We propose that the vesicophagy process has physiological importance: fasting leads to hypoglycemia, where additional insulin release from islets would be detrimental; thus, autophagy simultaneously induced by fasting in β cells can reduce insulin load and leakage risks (Figure 1). It remains to be studied how vesciophagy is regulated. Our in vitro data suggest that ATG5 and ATG7, but not VMP1, may be involved. Our future work will focus on the molecular mechanisms governing vesicophagy in vitro and in vivo. Translationally, based on our results in BECN1F121A mice, we are testing whether periodic (such as 2-weeks on/2-weeks off) activation of autophagy is more metabolically beneficial than chronic activation in T2D mouse models, and whether it represents a new direction for T2D cure development.
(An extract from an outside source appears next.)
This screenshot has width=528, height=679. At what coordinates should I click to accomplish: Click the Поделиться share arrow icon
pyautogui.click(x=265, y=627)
Finally, besides diabetes, we expect that the autophagy-hyperactive BECN1F121A mice will be a useful tool to study the role of autophagy in many different diseases and research directions.

Funding Statement

This work was supported by funding to C.H. from NIH/NIDDK (R01 DK113170), American Federation for Aging Research (AFAR), and Northwestern Cognitive Neurology and Alzheimer’s Disease Center (NIA AG13854).

Disclosure statement

No potential conflict of interest was reported by the authors.

References

  • [1].Yamamoto S, Kuramoto K, Wang N, et al. Autophagy differentially regulates insulin production and insulin sensitivity. Cell Rep. 2018. June 12;23(11):3286–3299. PMID: 29898399. [DOI] [PMC free article] [PubMed] [Google Scholar]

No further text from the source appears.